The Project

The Prayerbook Baptists project began in 2017, in the front living room of Paul Gutaker, a graduate PhD student at Baylor University. Patrick stumbled his way ineptly through morning prayer surrounded by Anglican laity and priests. He made a mess of it, but knew that there was something real and powerful going on, and that he needed to learn more about what that was.

Many months later Patrick graduated seminary and accepted his first ministry assignment at a small church outside of Springfield, Missouri. Not long after that he joined a cohort group for pastors and reconnected with David Stone. Back in the early 90s, they had passed like ships in the night, in the youth group of First Baptist Church, Springfield – David was on his way out when Patrick was on the way in. But that common history and a shared love for the beauty and richness of the Daily Office formed a foundation for a great friendship and very fruitful partnership.

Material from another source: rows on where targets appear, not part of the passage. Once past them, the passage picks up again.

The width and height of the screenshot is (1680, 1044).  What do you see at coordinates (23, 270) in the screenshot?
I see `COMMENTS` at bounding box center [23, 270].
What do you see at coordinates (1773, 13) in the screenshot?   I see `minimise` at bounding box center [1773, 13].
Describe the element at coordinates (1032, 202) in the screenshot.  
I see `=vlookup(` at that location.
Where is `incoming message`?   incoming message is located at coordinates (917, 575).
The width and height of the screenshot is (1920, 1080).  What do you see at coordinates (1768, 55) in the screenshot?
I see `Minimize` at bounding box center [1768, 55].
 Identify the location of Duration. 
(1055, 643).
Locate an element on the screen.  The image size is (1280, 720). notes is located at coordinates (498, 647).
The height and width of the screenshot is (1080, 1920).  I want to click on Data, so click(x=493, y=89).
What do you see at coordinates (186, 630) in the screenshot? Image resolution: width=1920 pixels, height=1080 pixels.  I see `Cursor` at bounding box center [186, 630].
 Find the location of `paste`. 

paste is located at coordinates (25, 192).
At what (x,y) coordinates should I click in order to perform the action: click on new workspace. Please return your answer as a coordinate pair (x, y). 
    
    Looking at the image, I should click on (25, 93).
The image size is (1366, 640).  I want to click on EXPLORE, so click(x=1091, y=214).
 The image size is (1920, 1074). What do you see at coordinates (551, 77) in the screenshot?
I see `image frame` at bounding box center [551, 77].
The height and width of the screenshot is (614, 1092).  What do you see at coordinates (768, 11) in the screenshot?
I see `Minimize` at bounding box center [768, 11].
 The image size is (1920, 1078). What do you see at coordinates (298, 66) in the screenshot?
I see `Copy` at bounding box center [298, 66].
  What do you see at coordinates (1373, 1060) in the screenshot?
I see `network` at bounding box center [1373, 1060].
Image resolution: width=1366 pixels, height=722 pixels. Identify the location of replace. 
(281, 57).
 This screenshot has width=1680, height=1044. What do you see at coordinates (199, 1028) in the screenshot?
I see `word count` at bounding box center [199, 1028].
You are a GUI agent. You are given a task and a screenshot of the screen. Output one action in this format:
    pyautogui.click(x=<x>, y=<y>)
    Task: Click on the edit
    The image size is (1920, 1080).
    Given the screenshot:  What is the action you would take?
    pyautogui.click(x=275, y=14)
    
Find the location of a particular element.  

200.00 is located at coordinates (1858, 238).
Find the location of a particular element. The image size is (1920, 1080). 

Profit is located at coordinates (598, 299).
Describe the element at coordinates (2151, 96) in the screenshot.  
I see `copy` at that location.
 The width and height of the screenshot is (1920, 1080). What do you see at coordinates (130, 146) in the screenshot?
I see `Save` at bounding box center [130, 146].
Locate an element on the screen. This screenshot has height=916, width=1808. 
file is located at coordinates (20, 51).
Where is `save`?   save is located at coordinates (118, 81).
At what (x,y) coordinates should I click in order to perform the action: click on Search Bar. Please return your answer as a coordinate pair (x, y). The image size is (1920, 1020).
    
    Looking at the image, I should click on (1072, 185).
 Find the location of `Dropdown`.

As David and Patrick began praying together in the morning, a conviction took hold in both of them that there needed to be a prayer book for Baptists edited by Baptists. Both love the beauty and richness of the Book of Common prayer, but it is after all Anglican – and reflects Anglican history and theological struggles, and the theological convictions that have arisen from that history. And so, in early 2018 David and Patrick began work on A Book of Prayer for Baptists. Almost two years later they had a manuscript complete enough to publish.

Above all, Prayer Book Baptists exists for the Glory of Christ and the salvation of souls. David and Patrick are convinced that God has called the church to something higher, and holier, more beautiful and much more serious than the modern church often settles for. And they believe in God’s wisdom and faithfulness, above all in the Holy Scriptures, he has given and preserved, and also in the ways he has loved, led, and protected His Church for 2000 years of her history.

God’s wisdom is the same, yesterday, today, and forever. That means our Christian past is not simply a yarn of embarrassments, tragic theological misunderstandings, or reasons to say no to the future. It means the past is also, supremely, a resource, and a way to say yes to the future God has called us to embrace.

David and Patrick think the daily office, especially as it is expressed in common prayer, is a beautiful treasure. Through it God has impacted their lives: relationally, theologically, and devotionally. They fervently hope you’ll have that same kind of experience, and that through it you will come to know evermore, “how wide and long and high and deep is the love of Christ, and to know this love that surpasses knowledge–that you may be filled to the measure of all the fullness of God.”